What ever happened to cuts?
Gabriel Pogrund laments our collective apathy
UCLU yesterday celebrated a “victory for democracy” and the success of a campaign against reforms to the university’s governing charter, Statute 18, which threatened teachers’ jobs and streamlined the process for cuts to (and even cancellation of) courses.
Good job UCLU. (Yep, the Tab just said that.)
The article touched on a topic conspicuously absent on campus: cuts. Only a three years ago, 50,000 vociferous students marched on parliament protesting against the tuition fees cap rising to £9000.
“When I say Tory, you say scum! Tory – scum! Tory – Scum!” they chanted outside Westminster. It was the end for higher education. No one would ever cough up that amount for university. You’ve got to be joking! I’ll buy a Mazda convertible and keep my job instead.
Armed with effigies of Nick Clegg – and posters suggesting he “must die” – students issued the heartiest middle finger to Britain’s political establishment in a generation. The Duchess of Cornwall and her poor husband’s motorcade was attacked. A besieged Millbank Tower was stormed. One student dropped a fire extinguisher off its roof. Fortunately riot police below were unharmed, though across the week, fourteen were hospitalised. It was chaos.

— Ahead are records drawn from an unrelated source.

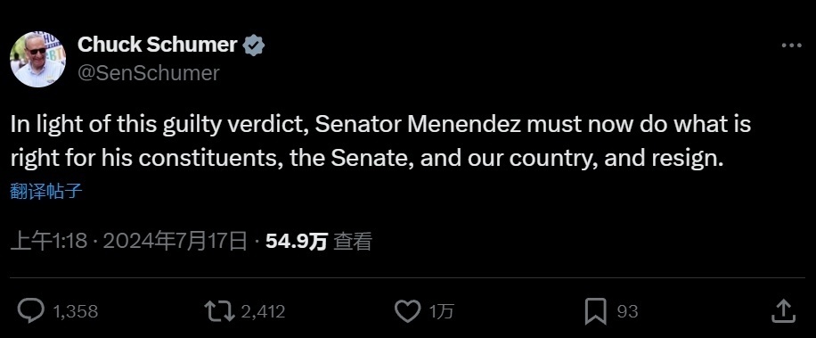Screen dimensions: 816x338
Task: Click the 93 bookmarks count
Action: [627, 311]
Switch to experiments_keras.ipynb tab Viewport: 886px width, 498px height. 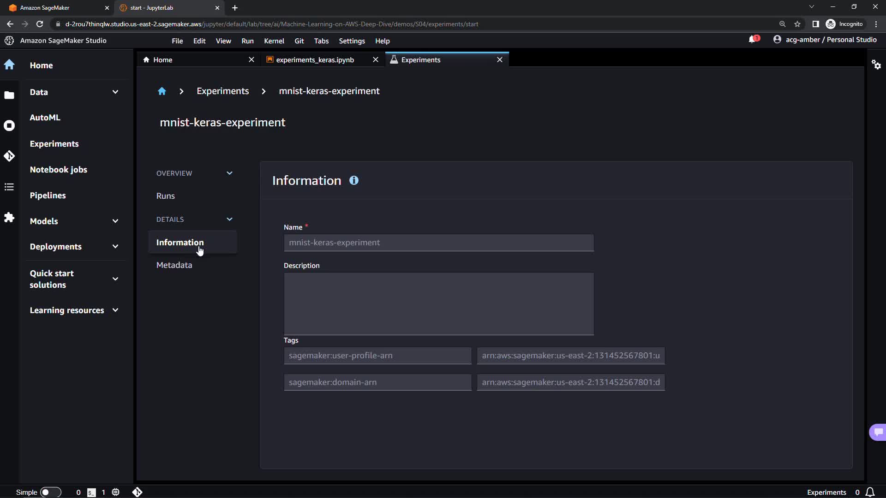click(x=315, y=60)
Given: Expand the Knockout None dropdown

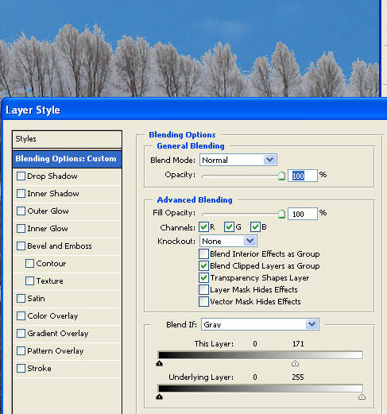Looking at the screenshot, I should point(228,241).
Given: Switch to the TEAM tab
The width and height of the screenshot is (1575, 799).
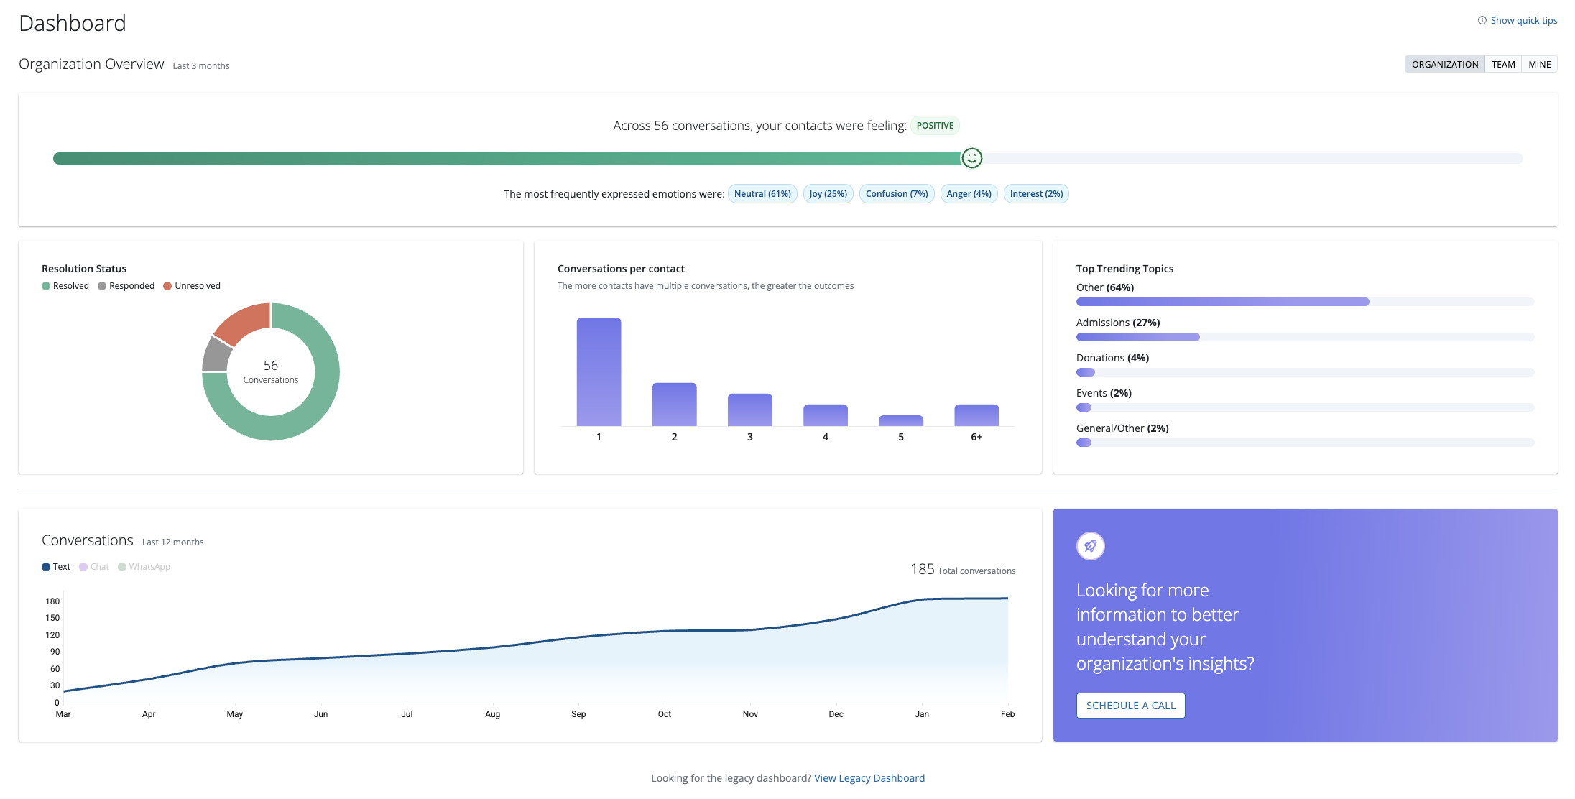Looking at the screenshot, I should click(x=1503, y=65).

The President of one student union suggested that “this is the day a generation of politicians learn that though they might forget their promises, students won’t.”
Well, it appears we in fact have… two year groups already pay the full £9000 monty of fees and soon, every one will be doing so. We forgot about the Higher Education Act of 1998 (or rather, were still gobbling apple puree), which imposed the now very dear looking £3290 cap to begin with and, in spite of the big words and protests like “Demolition 10.10.10”, we seemed to have forgotten about this too.

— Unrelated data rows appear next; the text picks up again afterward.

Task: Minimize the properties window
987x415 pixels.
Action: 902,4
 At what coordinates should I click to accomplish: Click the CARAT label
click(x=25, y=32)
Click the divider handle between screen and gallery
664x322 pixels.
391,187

And if we’ve not forgotten, we’ve hung up our anarchist anoraks and submitted to a government the leaders of whom were the subject of death threats and mock hangings only recently. The end of higher education? Probably not. Enrollment numbers are higher than ever. The end of Nick Clegg? Unlikely. There are groups like Bloomsbury Fightback! that attempt to keep policymakers in check but it seems to be a lost battle.

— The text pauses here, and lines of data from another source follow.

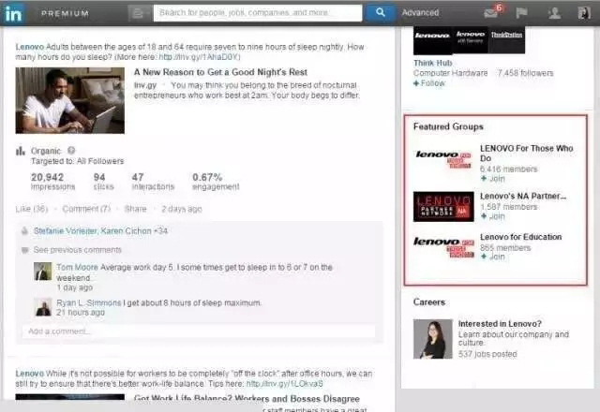Join the Lenovo for Education group
Viewport: 600px width, 412px height.
[492, 258]
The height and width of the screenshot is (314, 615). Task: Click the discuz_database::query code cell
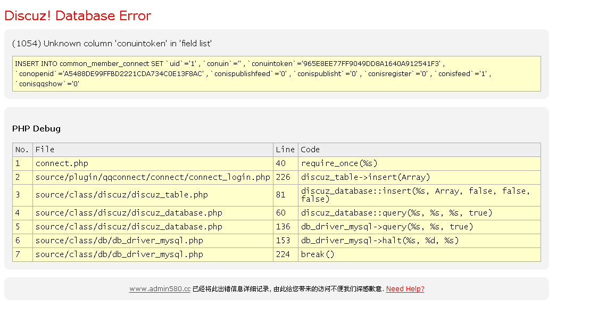pos(396,213)
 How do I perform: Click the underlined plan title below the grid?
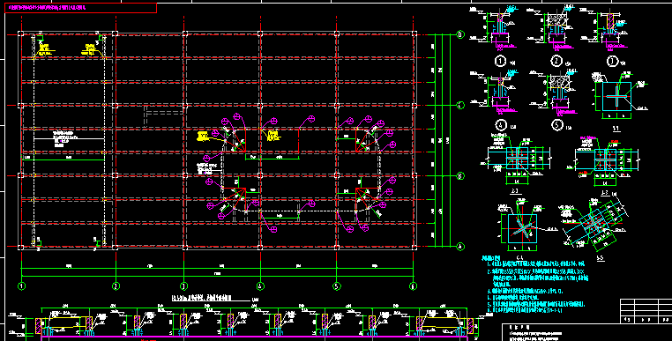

Maybe we’ll wake up to austerity and jump back on the bandwagon in due course. As fees are more accurately ‘instant debt,’ the entire affair is a ticking time bomb. When entering the world of real things like regularly priced booze, employment, and “tax” (still not entirely sure what that one is), the profligacy of a three year stint of wining and dining in Bloomsbury will dawn upon the hundreds of cash-strapped grads desperate for shifts chopping carrots, selling old Pokémon cards to make it through the winter.
Right now, however, the entire affair seems to have passed us by. What ever happened the power of youth, to student protest? Your overdraft offers a compelling answer.